1) Le corps

‘[3] Διὰ τί ; ὅτι τὸ μὲν σῶμα καὶἐκ γῆς ἔλαβε τὴν σύστασιν καὶἀναλύεται πάλιν εἰς γῆν – μάρτυς δὲ Μωυσῆς, ὅταν φῇ· “γῆ εἶ, καὶ εἰς γῆν ἀπελεύσῃ”· καὶ γὰρ παγῆναί φησιν αὐτὸ χοῦν εἰς ἀνθρωπείαν μορφὴν τοῦ θεοῦ διαπλάσαντος, ἀνάγκη δὲ τὸ λυόμενον εἰς τὰ δεθέντα λύεσθαι.
[3] Pourquoi ? Parce que, d’abord, le corps a reçu sa constitution de la terre, mais il se décompose aussi en retournant à la terre. Témoin Moïse, lorsqu’il dit : “tu es terre, et à la terre tu repartiras”. Et en effet, il dit que celui-ci a reçu sa consistance lorsque Dieu a façonné de la terre pour lui donner forme humaine, et il est nécessaire que ce qui se sépare retourne en se séparant aux éléments qui avaient été liés ensemble.’

Cette première interprétation, consacrée au corps, est organisée en trois phrases, avec deux propositions qui encadrent une citation scripturaire, laquelle constitue le nœud de l’interprétation. Selon un procédé courant chez lui 496, Philon introduit d’abord une explication, dont la citation apparaît comme une justification a posteriori, alors que c’est en réalité vraisemblablement cette explication préliminaire qui en constitue une paraphrase anticipée. Ce type d’approche permet à Philon d’inscrire à l’avance la citation dans une argumentation donnée et d’introduire un certain vocabulaire, qui permet d’orienter la compréhension des termes spécifiques qui se trouvent dans la citation de l’Écriture.

Deux niveaux d’argumentation doivent en effet être distingués. Formellement et logiquement, le cœur de l’argument, encadré par une phrase d’introduction et suivi par une phrase d’explication, est la citation du troisième chapitre de la Genèse. Le premier niveau de l’argumentation est donc la mise en relation de ces deux passages scripturaires, à partir de l’emploi de part et d’autre du même substantif, la « terre » (γῆ). Philon joue sur cette identité de terme et sur le fait que la deuxième citation renvoie à la nature corporelle de l’homme, pour appuyer son interprétation allégorique : la terre évoquée dans le lemme peut désigner la terre dont le corps humain est constitué. Cette explication de l’Écriture par l’Écriture est une méthode que l’on retrouve déjà dans l’explication d’Homère, selon la formule d’Aristarque de Samothrace, « éclairer Homère par Homère » 497. Elle relève néanmoins ici d’une démarche un peu différente puisqu’il ne s’agit pas d’expliquer une difficulté à un endroit donné par un passage similaire plus clair, mais au contraire d’enrichir un passage dont le sens paraît simple (« quitter sa terre ») en le mettant en relation avec un autre emploi du même terme mais dans un contexte très différent. Philon ne clarifie pas le texte en procédant ainsi, il ne restitue pas une signification univoque : au contraire, il complexifie et enrichit le texte. Il postule qu’il y a une cohérence du texte scripturaire qui fonctionne par enrichissement mutuel des passages qui emploient les mêmes termes. Il fait ainsi jouer simultanément deux sens possibles du mot γῆ (« terre ») : à la fois la référence au sol et à la matière dont il se compose, et le sens de lieu où l’on habite. C’est cette superposition des deux emplois du substantif qui constitue la clé de l’interprétation, en permettant de voir, sous la mention du territoire qu’Abraham doit quitter, le corps à partir duquel il faut migrer. Elle n’est toutefois pas suffisante.

## Informations affichées
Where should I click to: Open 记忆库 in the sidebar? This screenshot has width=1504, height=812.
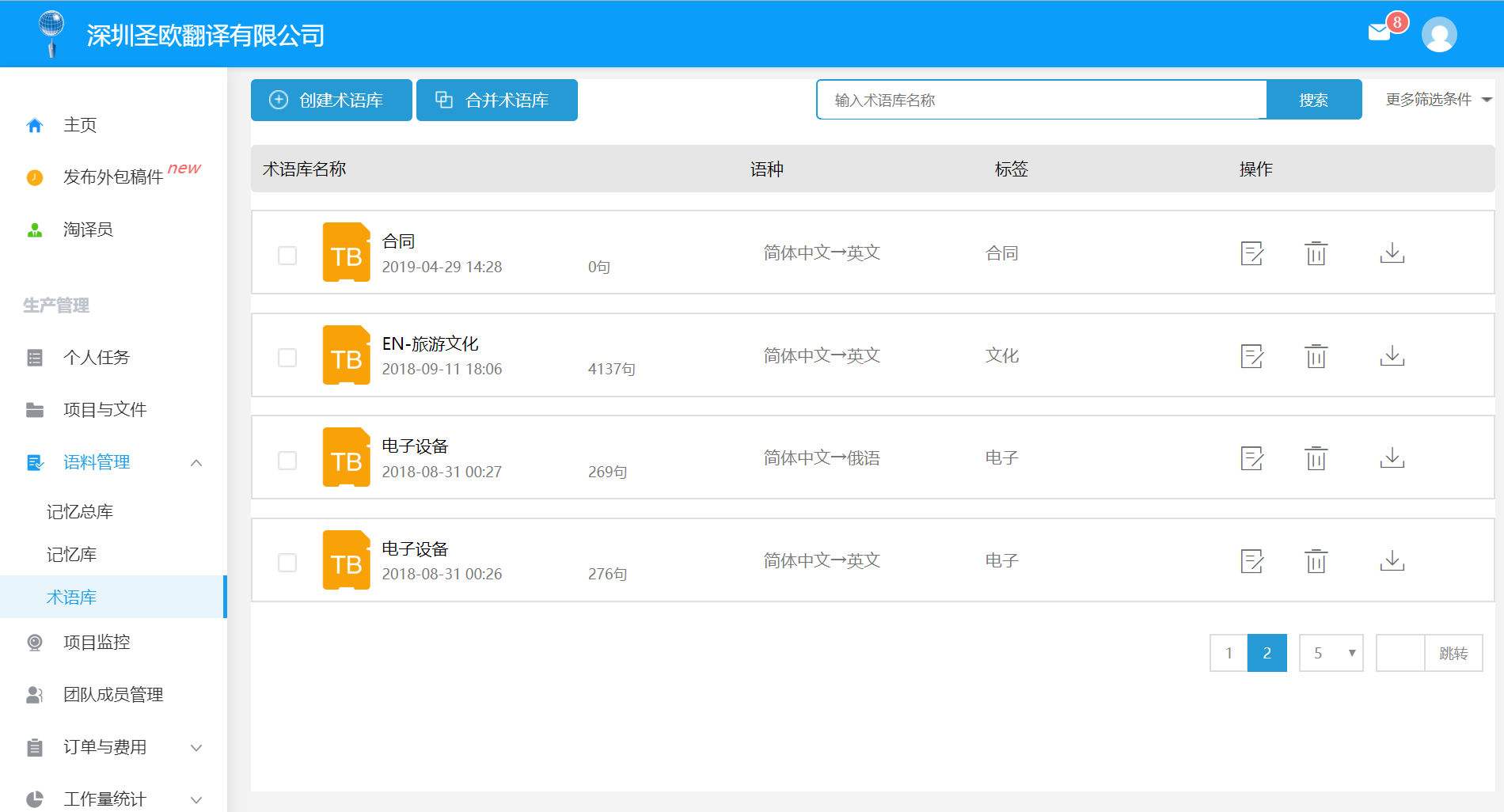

## Problèmes à résoudre
1. Recopiez le passage de l'extrait compris entre "1) Le corps" et "τὰ δεθέντα λύεσθαι.", bornes incluses.
2. D'après l'extrait, quelle formule d'Aristarque de Samothrace est citée ?
3. Pour chacune des affirmations suivantes, indiquez si l'extrait la confirme, en citant les mots décisifs : (a) la première interprétation, consacrée au corps, est organisée en trois phrases ; (b) Philon clarifie le texte en lui restituant une signification univoque ; (c) la citation au cœur de l'argument provient du troisième chapitre de la Genèse.
Seul l'extrait sert de référence, à l'exclusion des lignes.

## Réponses aux problèmes
1.
1) Le corps

‘[3] Διὰ τί ; ὅτι τὸ μὲν σῶμα καὶἐκ γῆς ἔλαβε τὴν σύστασιν καὶἀναλύεται πάλιν εἰς γῆν – μάρτυς δὲ Μωυσῆς, ὅταν φῇ· “γῆ εἶ, καὶ εἰς γῆν ἀπελεύσῃ”· καὶ γὰρ παγῆναί φησιν αὐτὸ χοῦν εἰς ἀνθρωπείαν μορφὴν τοῦ θεοῦ διαπλάσαντος, ἀνάγκη δὲ τὸ λυόμενον εἰς τὰ δεθέντα λύεσθαι.

2. « éclairer Homère par Homère »

3.
(a) Oui : « est organisée en trois phrases ».
(b) Non : « Philon ne clarifie pas le texte en procédant ainsi, il ne restitue pas une signification univoque ».
(c) Oui : « est la citation du troisième chapitre de la Genèse ».